───── Record set ─────
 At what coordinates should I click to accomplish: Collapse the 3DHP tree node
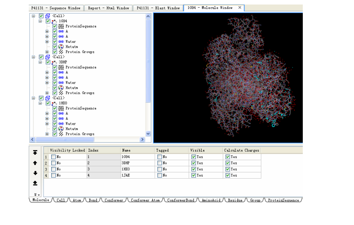pos(40,62)
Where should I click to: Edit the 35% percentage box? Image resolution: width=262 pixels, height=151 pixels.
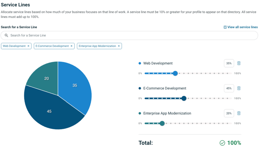229,63
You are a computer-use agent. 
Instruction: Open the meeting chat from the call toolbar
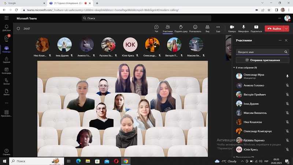tap(156, 28)
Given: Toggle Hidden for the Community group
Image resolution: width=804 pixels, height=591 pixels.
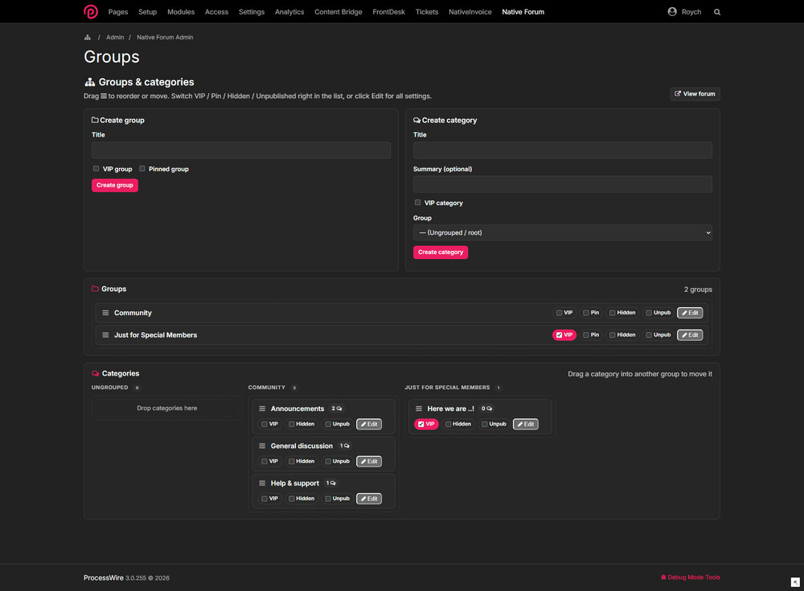Looking at the screenshot, I should point(612,313).
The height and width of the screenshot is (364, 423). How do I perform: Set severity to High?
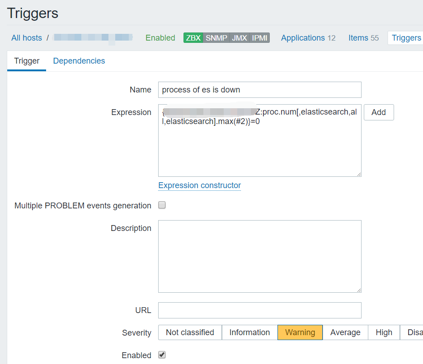point(384,332)
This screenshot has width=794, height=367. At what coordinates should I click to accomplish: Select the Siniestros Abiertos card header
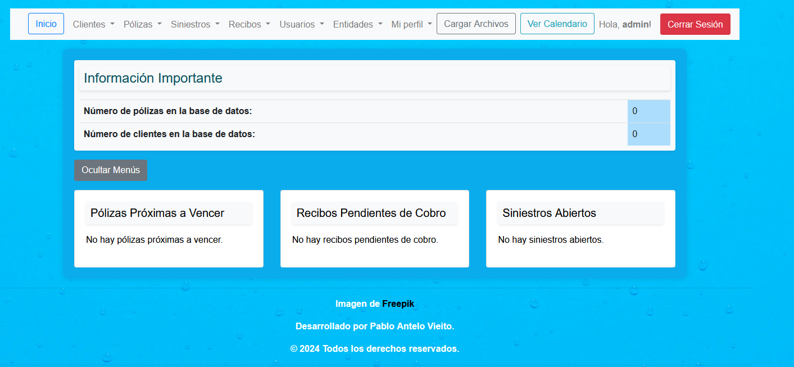549,213
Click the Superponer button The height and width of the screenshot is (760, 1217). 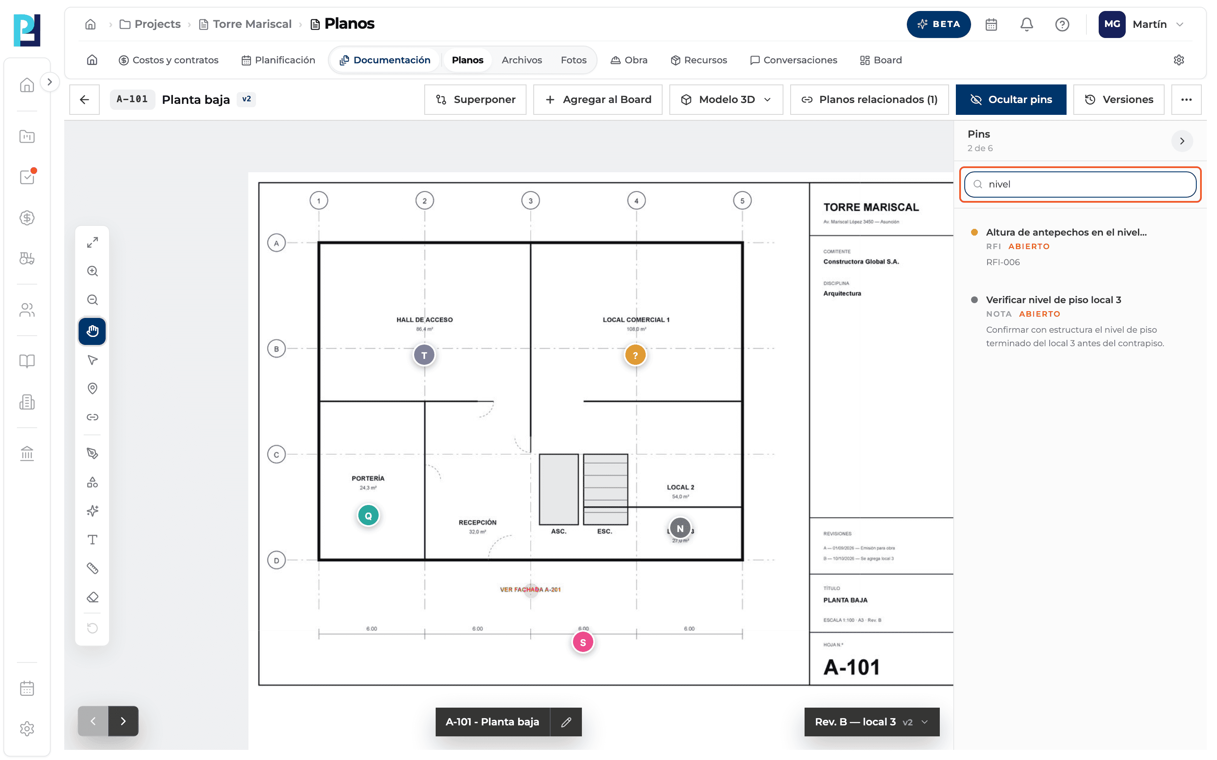(475, 100)
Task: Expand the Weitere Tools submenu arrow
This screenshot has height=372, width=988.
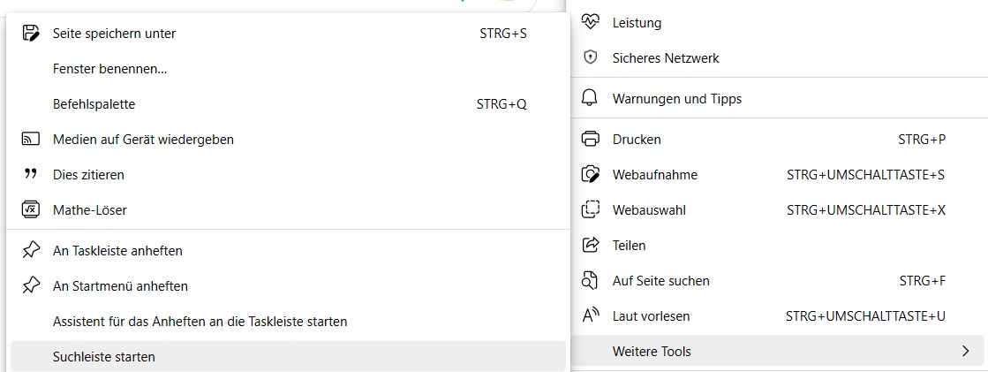Action: [965, 352]
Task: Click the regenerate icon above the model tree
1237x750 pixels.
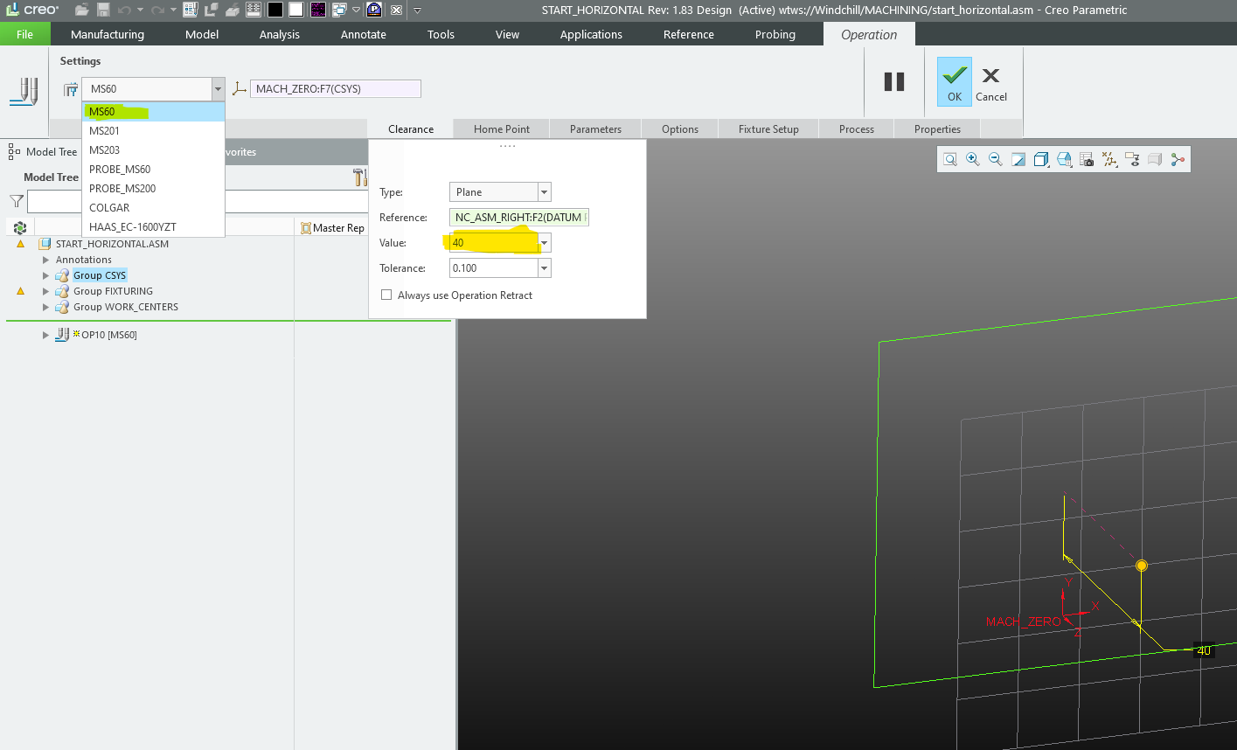Action: point(19,227)
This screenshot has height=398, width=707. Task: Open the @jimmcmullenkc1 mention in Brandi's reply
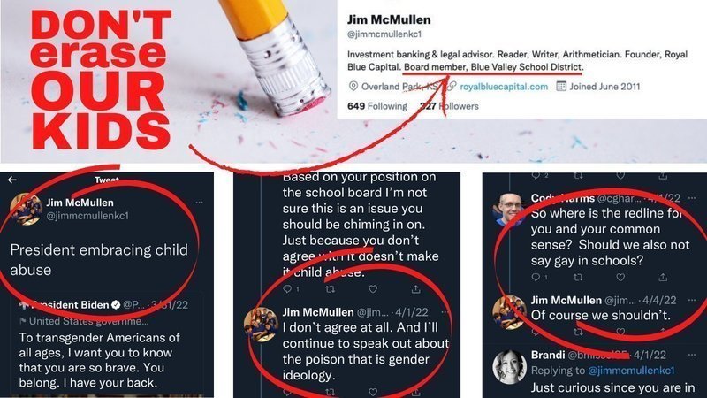(x=631, y=371)
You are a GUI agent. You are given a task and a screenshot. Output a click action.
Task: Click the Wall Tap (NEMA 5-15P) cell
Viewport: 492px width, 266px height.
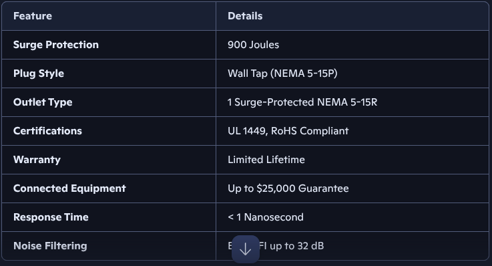352,74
─────
#### Work item:
Read the entries and pick out all lines that include the word "agent".

#### Response below:
You are a computer-use agent. 
You are a GUI agent. You are given a task and a screenshot. Output a click action.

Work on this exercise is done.